Monday, July 30, 2012

Peru and Chile, At It Again

If you ever thought the rivalry between the Pisco-producing nations was a lot of hype, attending the Tales of the Cocktail seminar "Pisco Wars: Peru vs. Chile Since 1633," disabused you of that notion. Unlike many Tales panels, the event featured a minimum of brand tub-thumping, and actually featured some healthy debate, and not a little veiled animosity. Of the two parties, Charles de Bournet, representing Chile, was the more conciliatory. By the end of the talk, he was extending an olive branch to Peru, saying history was not as important as agreeing that both countries made fine Piscos, but of a different sort. Historian Guillermo Toro-Lira, arguing Peru's side, was having not of it. "Our stance is that there is only one Pisco," he said. When moderator Steve Olson challenged anyone to tell the different between Chilean Pisco (in which water can be added) and Peruvian Pisco (where water is forbidden) in a blind taste test, Toro-Lira said, "I'll take that challenge."

Here's my write-up for the New York Times:
The Pisco Wars
By Robert Simonson
In the spirits world, some disputes are eternal. Who started making whiskey first, the Irish or the Scots? Where did rum originate, Barbados or some other nation?
One of the fiercest surrounds pisco, the South American grape brandy. For years, Chile and Peru have fought tooth and nail over bragging rights as the true birthplace of the liquor.
“Pisco Wars: Peru vs. Chile Since 1633,” a seminar held Thursday at Tales of the Cocktail, the New Orleans liquor convention, did not pretend to settle the matter. “I am the impartial one. I am Switzerland between Chile and Peru,” said Steve Olson, the noted liquor educator who moderated that panel, which included representatives of both nations’ pisco industries. “These countries have been at each other’s throats for 400 years. We’re not going to solve your problem today.”
The seminar did, however, continue the argument. After a comparatively docile half hour in which audience members sipped and analyzed a quartet of pisco brands, the Lima-born and San Francisco-based pisco historianGuillermo Toro-Lira took the stage.

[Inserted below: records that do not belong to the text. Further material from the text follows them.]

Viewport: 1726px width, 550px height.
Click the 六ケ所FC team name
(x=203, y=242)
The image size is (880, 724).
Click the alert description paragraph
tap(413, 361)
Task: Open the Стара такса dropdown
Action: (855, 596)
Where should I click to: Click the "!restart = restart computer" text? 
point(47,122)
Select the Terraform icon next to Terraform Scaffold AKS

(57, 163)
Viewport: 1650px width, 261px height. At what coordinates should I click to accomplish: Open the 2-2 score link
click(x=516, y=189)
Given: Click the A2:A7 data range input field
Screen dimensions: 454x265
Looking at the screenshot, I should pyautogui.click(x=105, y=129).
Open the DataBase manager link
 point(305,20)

He then presented, with dignified belligerence, a slide show of historical documents that backed his claim that pisco rightly belongs to Peru.

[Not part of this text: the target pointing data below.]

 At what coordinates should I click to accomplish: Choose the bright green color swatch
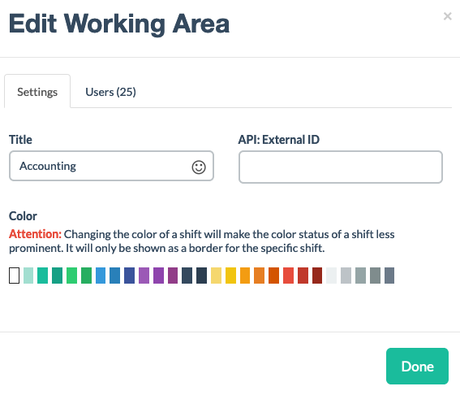click(x=72, y=276)
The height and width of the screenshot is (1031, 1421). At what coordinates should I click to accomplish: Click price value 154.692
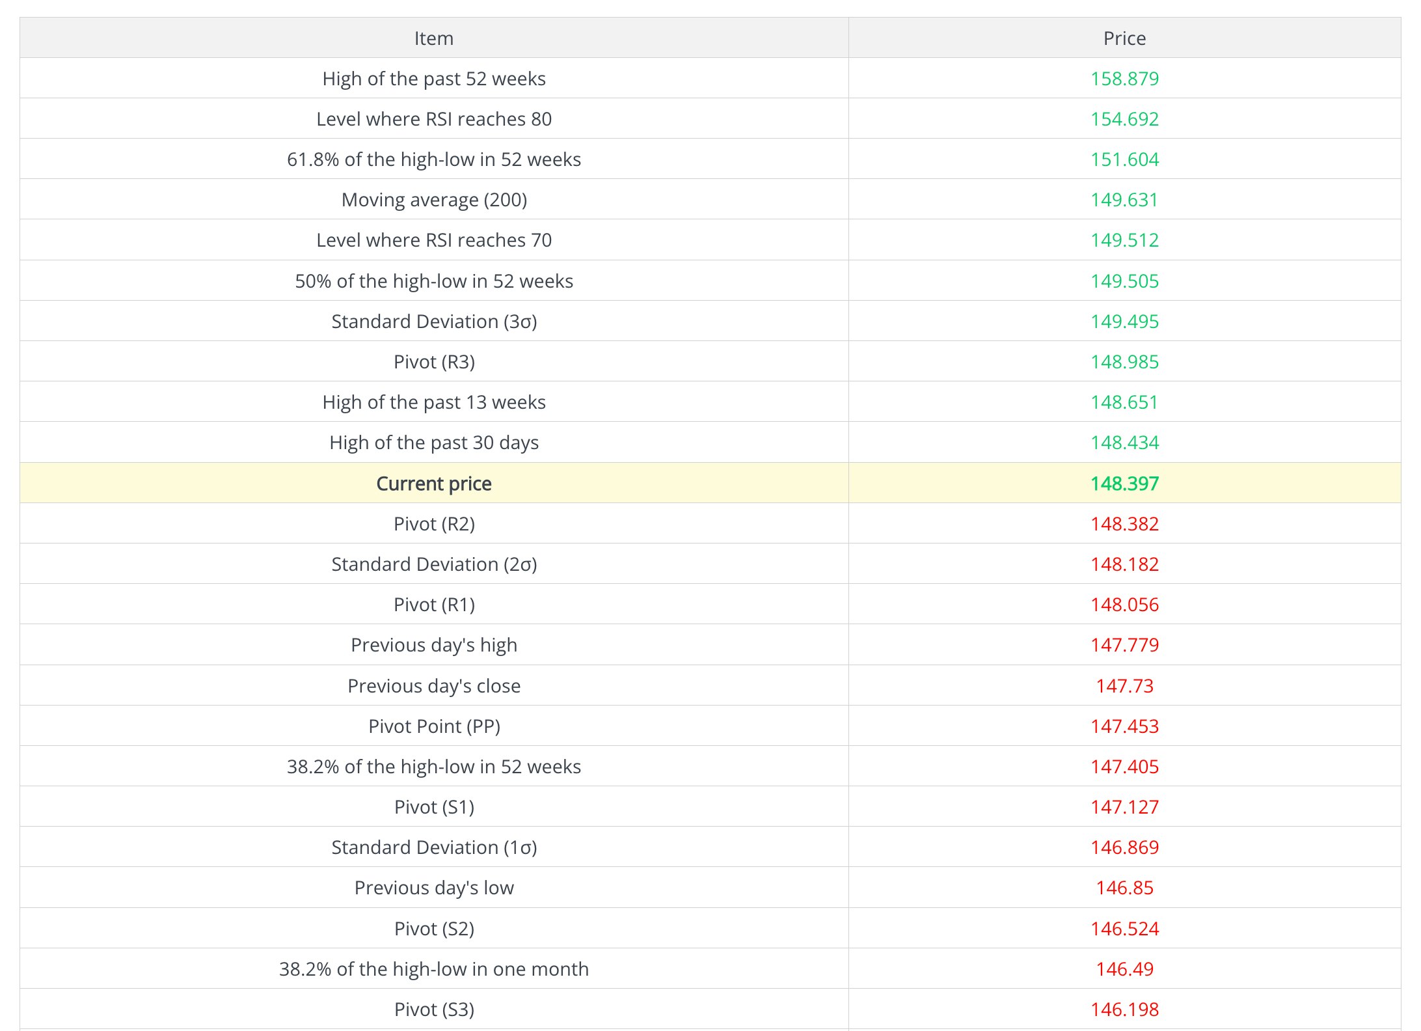tap(1124, 119)
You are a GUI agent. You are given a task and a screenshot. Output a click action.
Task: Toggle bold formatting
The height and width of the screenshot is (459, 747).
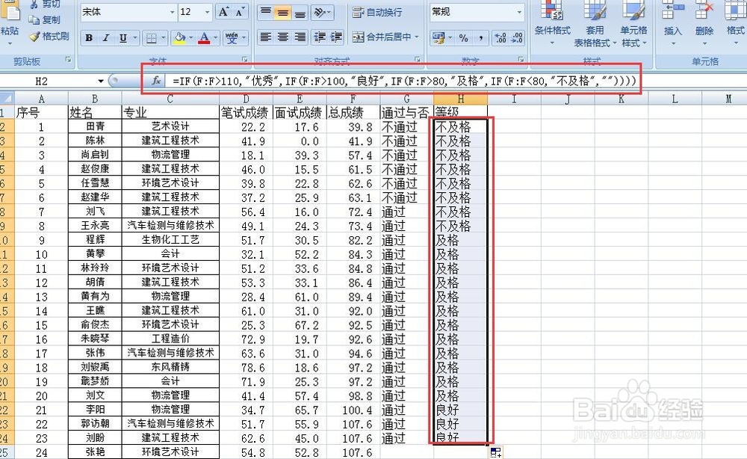tap(88, 37)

Peru’s claims to the spirit have long been rooted in the fact that it has a port town named Pisco. Mr. Toro-Lira displayed a 1788 history book entry that connected the spirit to the town, as well as English and American documents from the 1800s that identified pisco as a Peruvian product. He pointed out that mentions of Chilean pisco began to crop up only after the War of the Pacific in the late 19th century, which Chile won, sending Peru into decline. Suddenly, there were a great many piscos from Chile at the Buffalo Pan-American Exposition of 1901. (That exposition is chiefly remembered today for being the place where an assassin shot President McKinley.)
Charles de Bournet, the creator of the new Chilean pisco Kappa and a scion of the family that created Grand Marnier, rose to argue Chile’s side. He pointed out that the Viceroyalty of Peru, as defined by a 1542 map, encompassed both modern Chile and Peru, and much more territory besides, thus clouding the matter of where the liquor might have technically originated. “Everyone was sending their alcohol and wine to the international port of Pisco,” he said.
Mr. Toro-Lira did not leave this uncontested. “But the trade wasn’t to Pisco, it was from Pisco,” he said.
“You had your turn,” admonished Mr. Olson.
The audience included many Peruvians, who were demonstrably with Mr. Toro-Lira. At one point, a young man unfurled a large Peruvian flag and walked it through the audience.
A second unresolved question arose later in the session, regarding Pisco Punch, the storied cocktail that became internationally known as San Francisco’s refreshment of choice in the late 1800s, and then fell into obscurity after Prohibition. The true recipe is thought to have died with its inventor, Duncan Nicol. An audience member asked the panelists for their favored recipes for the punch.
“There’s no way I’m going to give you my recipe,” said Duggan McDonnell, owner of the San Francisco bar Cantina, which carries a great number of pisco brands.
Pressed on the point, he said, “You know what’s in Pisco Punch. Pineapple, lime, pisco … secrets.”